---------- INPUT FOR THIS TASK
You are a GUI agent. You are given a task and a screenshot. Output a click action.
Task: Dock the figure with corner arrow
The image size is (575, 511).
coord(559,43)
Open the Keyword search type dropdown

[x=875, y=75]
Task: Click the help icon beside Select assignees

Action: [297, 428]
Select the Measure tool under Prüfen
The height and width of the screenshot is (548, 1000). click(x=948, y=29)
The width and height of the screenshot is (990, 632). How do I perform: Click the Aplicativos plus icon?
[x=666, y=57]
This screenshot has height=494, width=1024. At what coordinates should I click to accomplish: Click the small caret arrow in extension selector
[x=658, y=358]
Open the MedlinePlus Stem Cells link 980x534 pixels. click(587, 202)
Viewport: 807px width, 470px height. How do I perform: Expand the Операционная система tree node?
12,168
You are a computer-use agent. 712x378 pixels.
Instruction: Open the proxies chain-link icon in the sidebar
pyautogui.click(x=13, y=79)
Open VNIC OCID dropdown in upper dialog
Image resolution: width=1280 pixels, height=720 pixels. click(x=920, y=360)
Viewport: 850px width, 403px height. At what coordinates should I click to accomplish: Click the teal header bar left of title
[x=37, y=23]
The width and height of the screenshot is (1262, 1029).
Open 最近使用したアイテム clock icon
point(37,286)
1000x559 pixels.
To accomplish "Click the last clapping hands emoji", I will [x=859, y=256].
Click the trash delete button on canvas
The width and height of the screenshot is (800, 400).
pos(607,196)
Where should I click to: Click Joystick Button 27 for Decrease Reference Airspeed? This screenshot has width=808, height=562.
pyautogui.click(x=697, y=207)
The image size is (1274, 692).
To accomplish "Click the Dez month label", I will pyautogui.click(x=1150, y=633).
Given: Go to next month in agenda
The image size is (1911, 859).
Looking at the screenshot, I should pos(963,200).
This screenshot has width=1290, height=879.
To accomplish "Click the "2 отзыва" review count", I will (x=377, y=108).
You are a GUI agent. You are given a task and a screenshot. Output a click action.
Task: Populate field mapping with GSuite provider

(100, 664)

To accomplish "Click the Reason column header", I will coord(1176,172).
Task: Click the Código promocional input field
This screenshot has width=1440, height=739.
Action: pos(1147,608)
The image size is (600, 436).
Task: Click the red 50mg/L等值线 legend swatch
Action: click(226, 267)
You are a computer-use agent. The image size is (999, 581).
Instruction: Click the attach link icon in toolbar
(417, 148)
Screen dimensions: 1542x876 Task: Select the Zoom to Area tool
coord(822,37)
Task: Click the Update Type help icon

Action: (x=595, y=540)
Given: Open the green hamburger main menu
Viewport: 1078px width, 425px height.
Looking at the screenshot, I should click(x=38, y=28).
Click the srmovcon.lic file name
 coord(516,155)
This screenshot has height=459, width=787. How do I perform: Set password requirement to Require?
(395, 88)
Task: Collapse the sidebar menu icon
--------------------
> _PROBLEM TO WORK ON_:
Only lines holding the word "month" belong in the answer; copy each one from the material.

> _SOLUTION TO THE PROBLEM_:
To accomplish "Click the Dez month label", I will pyautogui.click(x=1150, y=633).
Given: Go to next month in agenda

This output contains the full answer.